If the editor is prepared to manipulate someone else's story that much, how far would he go with the ones he writes ?

That said arguing about it on the internet is making some of you look dumb, 

I'll still buy a mag on the way to the beach for a laugh, I will not spend any more money at deadeyes.

Why is our Gun industry full of people with bad penis envy?


Sent from my iPhone using Tapatalk

----------


## Munsey

A question , hypothetically could someone steel a photo or story off a public forum ( like here ) and use it in a mag ?

----------


## stug

They could easily, but I think legally the original writer would be able to prove ownership and claim costs damages etc

----------


## Gibo

> They could easily, but I think legally the original writer would be able to prove ownership and claim costs damages etc


Who would know? There's probably a flurry of Americans dealing to deer in NZ unguided using @Tahr and @oneshots pics hahaha  :Grin:

----------


## Dundee

> A question , hypothetically could someone steel a photo or story off a public forum ( like here ) and use it in a mag ?


That is exactly what happened to possum trapper, a photo that was in the pest thread turned up in this book 'the beginners guide too hunting 
+fishing in NZ'

----------


## stug

@Dundee write to the publisher and ask for payment for the use of the photo. Just because it is on the internet doesn't mean they can copy it without permission.
This is from the Copyright Council of New Zealand   Copyright Council of New Zealand

Internet - Can I print or download material from the Internet? 


Copyright laws generally apply to material on the Internet, in the same way as it applies to other material. Many web sites have specific copyright statements that relate to the content on that site and tell you what you can and can’t do with it. 
However, where there is no copyright statement, this does not necessarily mean you have an implied licence to copy the material (either by printing or downloading it). In some circumstances you may copy the material without permission for your own research or private study purposes.

This link sets out what to do http://www.copyright.org.nz/viewInfosheet.php?sheet=511

This site is also pretty clear that the author has infringed your copyright http://www.xplore.net/web_smart/index.htm?articleId=517

----------


## Dundee

Thanks Stug but I have copied one of there recipes without permission so I guess we are even.

----------


## savage270

I knew posting this would be quite entertaining! I think the photoshopping is just plain weird, though obviously was done with boosting sales in mind, ie big public land stags sell mags. The more I think about it tho the more I wonder how much he stretches the truth about other things ie long range shooting DVDs etc. I'm not making accusations and have never considered it til now but it does make you go hmmmm!
His DVD was actually the reason I posted the pic , because in it he gives another bullshit artist stick with his comment about Dawson bliss pretending to be in the kawekas

----------


## veitnamcam

Dawson bliss is a thief and a conman.

As far as I am aware  GD hasn't been publicly busted stealing? but is no less of a conman.

----------


## Aly

I knew someone who was featured in NZ Hunter and read their original story - which was actually full of hilarious jokes, albeit riddled with grammar mistakes haha. Printed version was butchered down so much it was nothing more than a simple blow-by-blow describing of what happened - although the timeline of events had been altered weirdly. 

As someone who has very literally gained qualifications involving photoshop use - the image photoshopped has been done so with very little bother with skill. The perspective is honestly pissing me off haha. Way too many of those magazines have very half-assed design and editing in them (the consistent spelling mistakes in NZ Hunter, anyone?)....

━━━━━━

Requirements ▸
1. From the forum thread about the edited magazine photo, list every distinct username that appears as a post heading.
2. According to the Copyright Council passage quoted in the forum thread, for what purposes may material sometimes be copied without permission?
3. Carry on the forum thread about the edited magazine photo, starting right after its final sentence.

━━━━━━

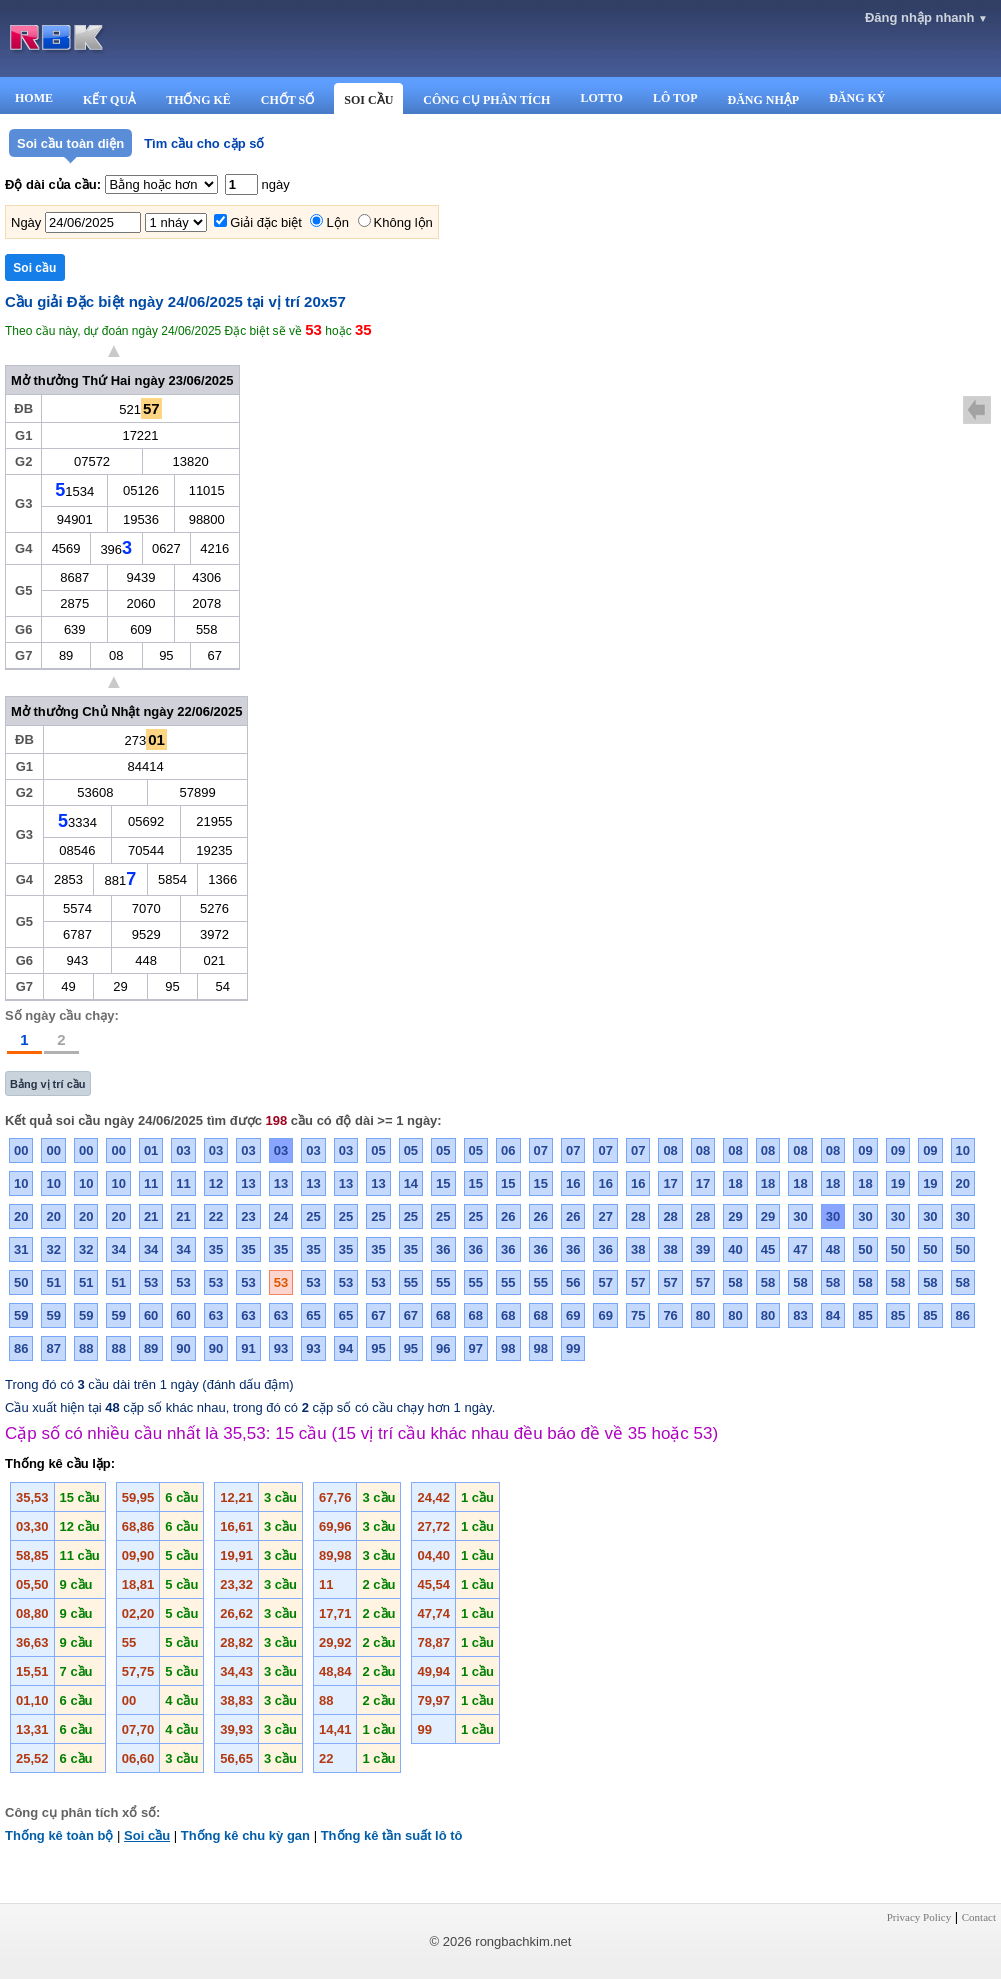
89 (151, 1348)
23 (248, 1216)
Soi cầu (147, 1835)
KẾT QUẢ (109, 100)
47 (800, 1249)
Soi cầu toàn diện (70, 143)
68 (443, 1315)
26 (508, 1216)
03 (183, 1150)
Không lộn (403, 222)
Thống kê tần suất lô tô (392, 1835)
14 (411, 1183)
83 (800, 1315)
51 (53, 1282)
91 (248, 1348)
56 (573, 1282)
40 (735, 1249)
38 (638, 1249)
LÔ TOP (675, 98)
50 (865, 1249)
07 (541, 1150)
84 (833, 1315)
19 (898, 1183)
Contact (979, 1917)
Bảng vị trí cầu (48, 1084)
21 (151, 1216)
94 (346, 1348)
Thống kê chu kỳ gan (245, 1835)
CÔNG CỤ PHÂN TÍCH (486, 100)
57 (605, 1282)
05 (378, 1150)
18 (735, 1183)
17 (670, 1183)
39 (703, 1249)
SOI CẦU (368, 100)
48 (833, 1249)
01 (151, 1150)
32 (53, 1249)
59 (21, 1315)
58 (735, 1282)
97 (476, 1348)
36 (443, 1249)
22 (216, 1216)
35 (216, 1249)
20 (963, 1183)
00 (21, 1150)
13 (248, 1183)
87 (53, 1348)
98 (508, 1348)
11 (151, 1183)
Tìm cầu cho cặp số (204, 143)
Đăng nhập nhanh (926, 17)
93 (281, 1348)
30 (800, 1216)
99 (573, 1348)
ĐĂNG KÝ (857, 98)
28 (638, 1216)
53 (151, 1282)
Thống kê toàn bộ (59, 1835)
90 (183, 1348)
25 (313, 1216)
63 (216, 1315)
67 (378, 1315)
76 (670, 1315)
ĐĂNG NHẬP (763, 100)
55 (411, 1282)
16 (573, 1183)
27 (605, 1216)
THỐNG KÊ (198, 100)
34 (118, 1249)
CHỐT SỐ (287, 100)
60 (151, 1315)
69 (573, 1315)
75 (638, 1315)
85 (865, 1315)
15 (443, 1183)
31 (21, 1249)
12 (216, 1183)
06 (508, 1150)
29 (735, 1216)
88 (86, 1348)
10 (963, 1150)
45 (768, 1249)
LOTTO (601, 98)
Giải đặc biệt (266, 222)
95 (378, 1348)
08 (670, 1150)
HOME (34, 98)
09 (865, 1150)
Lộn (337, 222)
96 (443, 1348)
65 (313, 1315)
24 (281, 1216)
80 (703, 1315)
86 (963, 1315)
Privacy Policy (919, 1917)
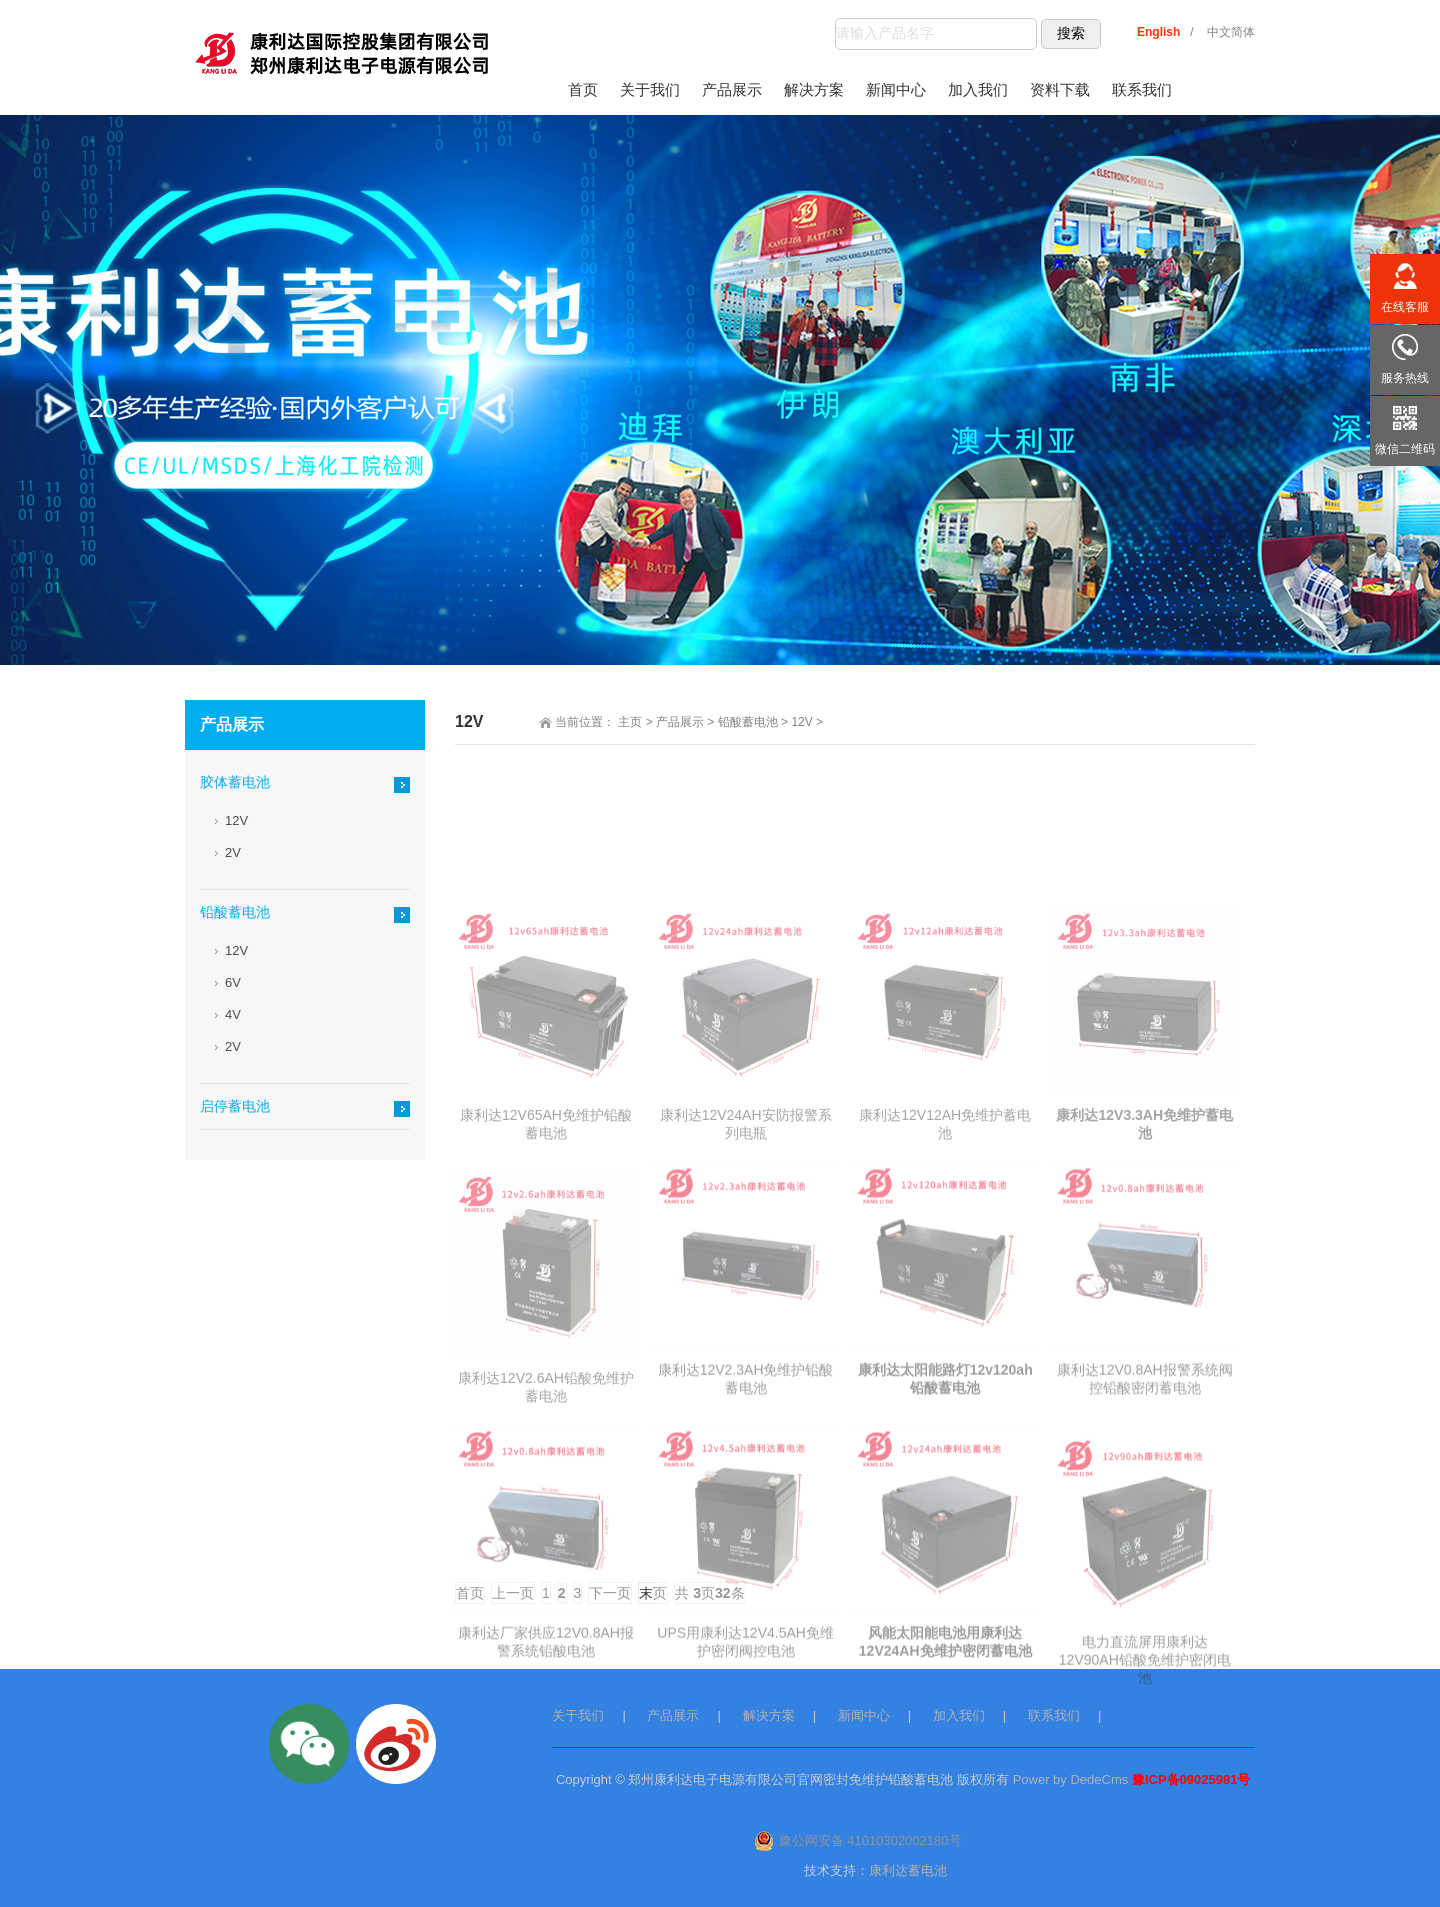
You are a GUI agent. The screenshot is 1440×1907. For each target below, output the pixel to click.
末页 (653, 1593)
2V (233, 852)
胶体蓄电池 (235, 782)
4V (233, 1014)
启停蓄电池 (235, 1106)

━━━━━━

Answers provided ▸
1. Munsey, stug, Gibo, Dundee, savage270, veitnamcam, Aly

2. For your own research or private study purposes.

3.
Either way those stories are merely printed as entertainment, and should be treated as such.... can't be too bothered either way. I'll buy them for something to read when I'm bored that's for sure. I can imagine the original author feeling disappointed in the misrepresentation of a great memory be published for all to see. Perhaps they should just complain about it and be issued an apology?

----------


## kidmac42

Its the input, contributions and experiences from the hunters that make the magazine. Why should anyone tolerate said times be bastardised therefore belittled. Recently a nz mag article named hunters in nz 'nimrods'. Not very cool.

----------


## Ryan

Not sure what the fuss about photoshopping is. Virtually every image in every publication in circulation has been retouched in some way. Look at a woman's magazine or even a "men's" magazine as good examples.

There's no way that they look that "good".

----------


## veitnamcam

I know personally one of NZ hunters contributors (actually a number of them but one in particular) and know for fact the true story of how big heads were shot.

I had credited the Author with all the bulshit and lies but maybe he had some help also.

----------


## BRADS

> I know personally one of NZ hunters contributors (actually a number of them but one in particular) and know for fact the true story of how big heads were shot.
> 
> I had credited the Author with all the bulshit and lies but maybe he had some help also.


I heard a rumour that one of those massive waps nz hunter shot a year or so back was seen hanging under a chopper.........


Sent from my iPhone using Tapatalk

----------


## veitnamcam

> Not sure what the fuss about photoshopping is. Virtually every image in every publication in circulation has been retouched in some way. Look at a woman's magazine or even a "men's" magazine as good examples.
> 
> There's no way that they look that "good".


So if I was to pay a few grand to shoot a massive record winning stag in a paddock and photoshop it into the hacket(one of the original releases of fallow now overrun by people and pinetrees and the associated spotlighters) and win trophys and have magazine interviews and storys that would be fine yes?

----------


## Ryan

> So if I was to pay a few grand to shoot a massive record winning stag in a paddock and photoshop it into the hacket(one of the original releases of fallow now overrun by people and pinetrees and the associated spotlighters) and win trophys and have magazine interviews and storys that would be fine yes?


Sure - if someone chose to believe it.

----------


## veitnamcam

> Sure - if someone chose to believe it.


Does nobody believe in integrity anymore? Just good on ya if you can get away with it?

----------


## Ryan

> Does nobody believe in integrity anymore? Just good on ya if you can get away with it?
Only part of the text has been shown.